Aim of the exercise: In the records below, some lines hold the word "marker". Copy each of those lines.

Data to use:
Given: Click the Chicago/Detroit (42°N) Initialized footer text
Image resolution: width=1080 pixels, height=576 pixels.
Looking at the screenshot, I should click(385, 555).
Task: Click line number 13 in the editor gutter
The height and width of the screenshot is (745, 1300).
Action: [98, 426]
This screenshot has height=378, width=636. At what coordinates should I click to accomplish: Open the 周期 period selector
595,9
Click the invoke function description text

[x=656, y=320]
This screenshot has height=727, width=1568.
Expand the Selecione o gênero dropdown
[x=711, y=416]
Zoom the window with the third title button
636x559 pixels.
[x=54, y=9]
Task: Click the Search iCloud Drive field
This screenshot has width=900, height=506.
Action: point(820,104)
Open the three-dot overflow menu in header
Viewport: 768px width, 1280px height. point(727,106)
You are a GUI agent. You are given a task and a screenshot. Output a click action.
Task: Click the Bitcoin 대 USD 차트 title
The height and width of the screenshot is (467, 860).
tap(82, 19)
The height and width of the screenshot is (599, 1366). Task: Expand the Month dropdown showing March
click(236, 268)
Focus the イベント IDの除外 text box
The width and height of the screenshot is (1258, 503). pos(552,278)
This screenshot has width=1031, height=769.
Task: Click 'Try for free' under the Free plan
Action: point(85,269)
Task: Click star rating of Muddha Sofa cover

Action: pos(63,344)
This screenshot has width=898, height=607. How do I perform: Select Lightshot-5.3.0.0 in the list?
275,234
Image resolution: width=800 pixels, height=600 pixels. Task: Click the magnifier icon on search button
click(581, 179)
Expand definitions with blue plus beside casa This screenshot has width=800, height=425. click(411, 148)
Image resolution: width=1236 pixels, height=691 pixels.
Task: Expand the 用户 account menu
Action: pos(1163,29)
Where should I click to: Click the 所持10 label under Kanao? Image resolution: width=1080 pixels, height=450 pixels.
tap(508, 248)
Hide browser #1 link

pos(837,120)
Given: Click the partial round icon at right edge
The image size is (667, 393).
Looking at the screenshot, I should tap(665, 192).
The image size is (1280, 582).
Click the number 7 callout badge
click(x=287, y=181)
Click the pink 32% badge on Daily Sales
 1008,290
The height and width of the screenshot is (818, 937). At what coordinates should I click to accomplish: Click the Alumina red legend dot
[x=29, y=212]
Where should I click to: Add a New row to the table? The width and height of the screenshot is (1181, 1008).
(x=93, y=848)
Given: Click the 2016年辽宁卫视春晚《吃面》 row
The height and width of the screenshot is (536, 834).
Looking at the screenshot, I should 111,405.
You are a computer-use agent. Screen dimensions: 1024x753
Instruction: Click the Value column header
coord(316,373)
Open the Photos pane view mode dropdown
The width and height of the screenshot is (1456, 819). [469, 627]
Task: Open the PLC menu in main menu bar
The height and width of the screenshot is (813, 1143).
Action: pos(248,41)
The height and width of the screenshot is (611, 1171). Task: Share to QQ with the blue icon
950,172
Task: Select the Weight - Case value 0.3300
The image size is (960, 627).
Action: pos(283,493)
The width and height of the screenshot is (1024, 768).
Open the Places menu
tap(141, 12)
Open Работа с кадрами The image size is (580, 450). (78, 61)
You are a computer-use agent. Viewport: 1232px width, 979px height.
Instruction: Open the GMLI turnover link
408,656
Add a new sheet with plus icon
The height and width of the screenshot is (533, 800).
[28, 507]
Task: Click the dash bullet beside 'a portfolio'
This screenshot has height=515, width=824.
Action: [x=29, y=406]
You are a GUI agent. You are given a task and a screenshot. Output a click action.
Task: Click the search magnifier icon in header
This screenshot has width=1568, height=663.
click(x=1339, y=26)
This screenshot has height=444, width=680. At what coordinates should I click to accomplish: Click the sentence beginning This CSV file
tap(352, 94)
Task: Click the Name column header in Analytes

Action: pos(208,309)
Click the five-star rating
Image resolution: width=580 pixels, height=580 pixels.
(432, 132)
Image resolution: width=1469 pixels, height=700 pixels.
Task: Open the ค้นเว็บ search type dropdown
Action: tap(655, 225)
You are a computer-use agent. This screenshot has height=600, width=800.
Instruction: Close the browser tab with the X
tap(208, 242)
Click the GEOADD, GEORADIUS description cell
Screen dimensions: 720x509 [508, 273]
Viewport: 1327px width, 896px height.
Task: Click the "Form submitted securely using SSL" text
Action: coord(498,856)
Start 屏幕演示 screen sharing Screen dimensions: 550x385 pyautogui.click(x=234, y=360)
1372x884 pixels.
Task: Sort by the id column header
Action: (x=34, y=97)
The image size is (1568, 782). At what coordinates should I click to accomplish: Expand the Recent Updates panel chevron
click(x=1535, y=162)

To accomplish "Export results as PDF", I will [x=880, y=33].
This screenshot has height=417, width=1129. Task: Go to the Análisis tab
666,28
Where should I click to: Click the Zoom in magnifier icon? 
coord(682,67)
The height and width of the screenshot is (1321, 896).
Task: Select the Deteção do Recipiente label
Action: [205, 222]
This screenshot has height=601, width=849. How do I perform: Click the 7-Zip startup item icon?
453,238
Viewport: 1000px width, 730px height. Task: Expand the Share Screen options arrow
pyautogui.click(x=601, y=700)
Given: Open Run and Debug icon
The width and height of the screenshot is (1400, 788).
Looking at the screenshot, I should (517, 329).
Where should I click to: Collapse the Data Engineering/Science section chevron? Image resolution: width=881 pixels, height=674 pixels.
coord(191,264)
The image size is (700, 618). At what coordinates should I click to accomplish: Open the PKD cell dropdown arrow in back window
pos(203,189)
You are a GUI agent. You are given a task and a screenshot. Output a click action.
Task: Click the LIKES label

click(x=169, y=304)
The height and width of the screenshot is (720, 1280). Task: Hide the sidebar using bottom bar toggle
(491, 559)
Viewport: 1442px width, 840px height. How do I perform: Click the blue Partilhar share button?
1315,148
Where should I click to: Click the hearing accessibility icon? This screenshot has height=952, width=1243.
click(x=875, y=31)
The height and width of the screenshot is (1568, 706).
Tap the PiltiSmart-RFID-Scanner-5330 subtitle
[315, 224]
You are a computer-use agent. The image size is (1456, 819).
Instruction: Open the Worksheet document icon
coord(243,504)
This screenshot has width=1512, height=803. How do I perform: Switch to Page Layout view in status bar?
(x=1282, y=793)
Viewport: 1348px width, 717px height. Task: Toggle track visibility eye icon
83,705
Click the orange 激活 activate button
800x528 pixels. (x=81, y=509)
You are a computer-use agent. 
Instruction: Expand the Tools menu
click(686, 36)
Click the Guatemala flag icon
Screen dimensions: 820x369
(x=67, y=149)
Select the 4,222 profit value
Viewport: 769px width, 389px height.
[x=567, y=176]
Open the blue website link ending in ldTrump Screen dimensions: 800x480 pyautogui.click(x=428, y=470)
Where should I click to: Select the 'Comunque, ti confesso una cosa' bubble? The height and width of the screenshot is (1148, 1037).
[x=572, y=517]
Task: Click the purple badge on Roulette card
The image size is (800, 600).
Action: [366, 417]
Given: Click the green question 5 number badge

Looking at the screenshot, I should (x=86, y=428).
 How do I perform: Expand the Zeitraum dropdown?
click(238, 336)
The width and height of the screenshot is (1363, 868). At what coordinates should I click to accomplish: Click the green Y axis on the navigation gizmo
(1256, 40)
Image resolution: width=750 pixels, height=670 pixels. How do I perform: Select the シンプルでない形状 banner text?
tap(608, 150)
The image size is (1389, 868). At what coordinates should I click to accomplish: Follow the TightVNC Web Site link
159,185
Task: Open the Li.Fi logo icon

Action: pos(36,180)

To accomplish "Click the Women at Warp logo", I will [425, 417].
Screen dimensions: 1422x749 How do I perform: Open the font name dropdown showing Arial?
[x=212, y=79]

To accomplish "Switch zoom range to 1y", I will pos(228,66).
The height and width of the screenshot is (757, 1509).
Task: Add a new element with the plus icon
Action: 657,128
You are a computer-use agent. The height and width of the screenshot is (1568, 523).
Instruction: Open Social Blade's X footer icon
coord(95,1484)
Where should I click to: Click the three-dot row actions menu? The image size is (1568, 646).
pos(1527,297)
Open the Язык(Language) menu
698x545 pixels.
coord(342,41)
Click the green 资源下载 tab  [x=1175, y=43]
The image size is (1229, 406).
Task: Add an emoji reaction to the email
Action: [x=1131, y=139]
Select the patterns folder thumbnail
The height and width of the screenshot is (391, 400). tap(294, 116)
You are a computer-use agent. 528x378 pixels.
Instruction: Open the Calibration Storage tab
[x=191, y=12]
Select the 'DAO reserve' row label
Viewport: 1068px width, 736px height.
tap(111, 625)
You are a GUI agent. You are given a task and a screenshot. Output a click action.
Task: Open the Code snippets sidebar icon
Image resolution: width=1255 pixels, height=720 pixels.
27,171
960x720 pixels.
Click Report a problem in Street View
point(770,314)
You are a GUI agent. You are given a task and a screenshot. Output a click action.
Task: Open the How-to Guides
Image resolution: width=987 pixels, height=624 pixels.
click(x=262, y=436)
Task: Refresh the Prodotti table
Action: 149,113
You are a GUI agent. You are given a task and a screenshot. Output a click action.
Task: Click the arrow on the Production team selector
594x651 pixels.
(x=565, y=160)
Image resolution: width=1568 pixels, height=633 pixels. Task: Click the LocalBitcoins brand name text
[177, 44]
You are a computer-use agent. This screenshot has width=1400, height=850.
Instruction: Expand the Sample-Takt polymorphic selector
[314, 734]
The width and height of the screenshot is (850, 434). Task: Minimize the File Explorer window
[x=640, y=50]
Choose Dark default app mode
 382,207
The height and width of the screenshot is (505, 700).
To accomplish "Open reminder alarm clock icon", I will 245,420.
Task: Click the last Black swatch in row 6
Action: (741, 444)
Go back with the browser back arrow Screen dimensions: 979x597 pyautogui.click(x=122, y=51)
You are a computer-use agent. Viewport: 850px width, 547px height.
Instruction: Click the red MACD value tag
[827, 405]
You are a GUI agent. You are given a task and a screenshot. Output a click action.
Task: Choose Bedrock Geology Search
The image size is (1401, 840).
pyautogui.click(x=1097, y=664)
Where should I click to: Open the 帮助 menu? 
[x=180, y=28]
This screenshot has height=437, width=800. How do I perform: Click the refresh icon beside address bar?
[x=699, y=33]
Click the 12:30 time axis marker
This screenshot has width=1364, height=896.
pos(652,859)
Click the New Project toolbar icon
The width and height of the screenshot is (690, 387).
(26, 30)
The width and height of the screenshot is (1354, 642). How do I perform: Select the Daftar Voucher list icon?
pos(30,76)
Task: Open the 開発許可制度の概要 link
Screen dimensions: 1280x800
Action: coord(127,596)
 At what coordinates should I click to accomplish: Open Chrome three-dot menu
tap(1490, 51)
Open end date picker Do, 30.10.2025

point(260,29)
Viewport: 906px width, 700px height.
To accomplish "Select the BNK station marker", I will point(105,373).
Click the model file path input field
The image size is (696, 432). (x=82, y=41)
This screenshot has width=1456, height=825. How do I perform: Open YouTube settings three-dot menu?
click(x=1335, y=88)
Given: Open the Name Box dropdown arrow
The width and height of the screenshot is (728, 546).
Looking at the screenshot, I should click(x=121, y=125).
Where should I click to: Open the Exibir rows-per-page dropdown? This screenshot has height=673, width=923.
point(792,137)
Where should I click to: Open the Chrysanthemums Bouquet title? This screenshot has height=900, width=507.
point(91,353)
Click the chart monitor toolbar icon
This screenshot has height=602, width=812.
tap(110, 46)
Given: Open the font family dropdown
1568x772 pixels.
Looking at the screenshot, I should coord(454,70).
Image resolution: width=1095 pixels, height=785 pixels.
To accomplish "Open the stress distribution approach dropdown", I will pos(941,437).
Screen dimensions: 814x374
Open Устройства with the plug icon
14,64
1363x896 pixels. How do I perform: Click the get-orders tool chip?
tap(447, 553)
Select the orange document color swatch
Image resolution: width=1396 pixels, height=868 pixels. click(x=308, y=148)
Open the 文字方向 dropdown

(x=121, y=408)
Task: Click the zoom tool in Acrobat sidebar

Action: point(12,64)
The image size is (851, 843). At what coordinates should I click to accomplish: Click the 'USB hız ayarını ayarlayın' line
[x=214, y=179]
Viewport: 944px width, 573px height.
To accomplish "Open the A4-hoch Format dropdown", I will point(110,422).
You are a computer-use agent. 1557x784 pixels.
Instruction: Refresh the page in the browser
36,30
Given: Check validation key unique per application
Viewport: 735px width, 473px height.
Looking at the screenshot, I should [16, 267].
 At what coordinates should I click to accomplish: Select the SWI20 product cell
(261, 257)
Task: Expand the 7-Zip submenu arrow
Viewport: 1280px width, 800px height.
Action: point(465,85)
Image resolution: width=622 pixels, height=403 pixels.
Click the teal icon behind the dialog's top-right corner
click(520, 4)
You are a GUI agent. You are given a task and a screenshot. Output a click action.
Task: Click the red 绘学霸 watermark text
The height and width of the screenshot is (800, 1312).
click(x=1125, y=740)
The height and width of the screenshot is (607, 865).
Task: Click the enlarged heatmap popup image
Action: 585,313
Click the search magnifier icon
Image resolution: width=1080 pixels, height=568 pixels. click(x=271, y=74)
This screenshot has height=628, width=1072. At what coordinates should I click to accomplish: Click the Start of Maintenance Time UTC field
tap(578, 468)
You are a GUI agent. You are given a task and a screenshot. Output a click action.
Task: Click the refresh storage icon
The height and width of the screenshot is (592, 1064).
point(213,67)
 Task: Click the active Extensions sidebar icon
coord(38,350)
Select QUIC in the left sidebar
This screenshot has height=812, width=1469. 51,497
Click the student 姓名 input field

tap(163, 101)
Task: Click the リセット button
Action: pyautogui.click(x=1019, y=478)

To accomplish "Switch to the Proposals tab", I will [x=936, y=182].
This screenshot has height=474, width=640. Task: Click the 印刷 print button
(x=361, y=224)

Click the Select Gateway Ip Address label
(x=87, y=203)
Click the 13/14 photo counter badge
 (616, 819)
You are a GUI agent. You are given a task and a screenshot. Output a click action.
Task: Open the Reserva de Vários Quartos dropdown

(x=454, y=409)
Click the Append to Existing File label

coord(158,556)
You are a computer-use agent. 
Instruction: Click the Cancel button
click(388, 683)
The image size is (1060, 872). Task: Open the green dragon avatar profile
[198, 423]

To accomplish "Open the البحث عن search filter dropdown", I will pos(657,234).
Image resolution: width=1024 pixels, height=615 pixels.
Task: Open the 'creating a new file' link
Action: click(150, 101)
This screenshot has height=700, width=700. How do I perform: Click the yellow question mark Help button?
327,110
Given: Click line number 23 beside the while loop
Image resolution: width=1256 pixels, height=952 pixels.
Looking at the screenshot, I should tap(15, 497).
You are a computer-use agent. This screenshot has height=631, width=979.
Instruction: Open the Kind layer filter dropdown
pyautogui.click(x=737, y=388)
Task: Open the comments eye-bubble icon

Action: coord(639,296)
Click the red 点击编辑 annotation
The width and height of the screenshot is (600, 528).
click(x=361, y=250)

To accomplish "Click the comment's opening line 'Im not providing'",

The completed task:
Click the 12:30 time axis marker
To accomplish "Select the BNK station marker", I will point(105,373).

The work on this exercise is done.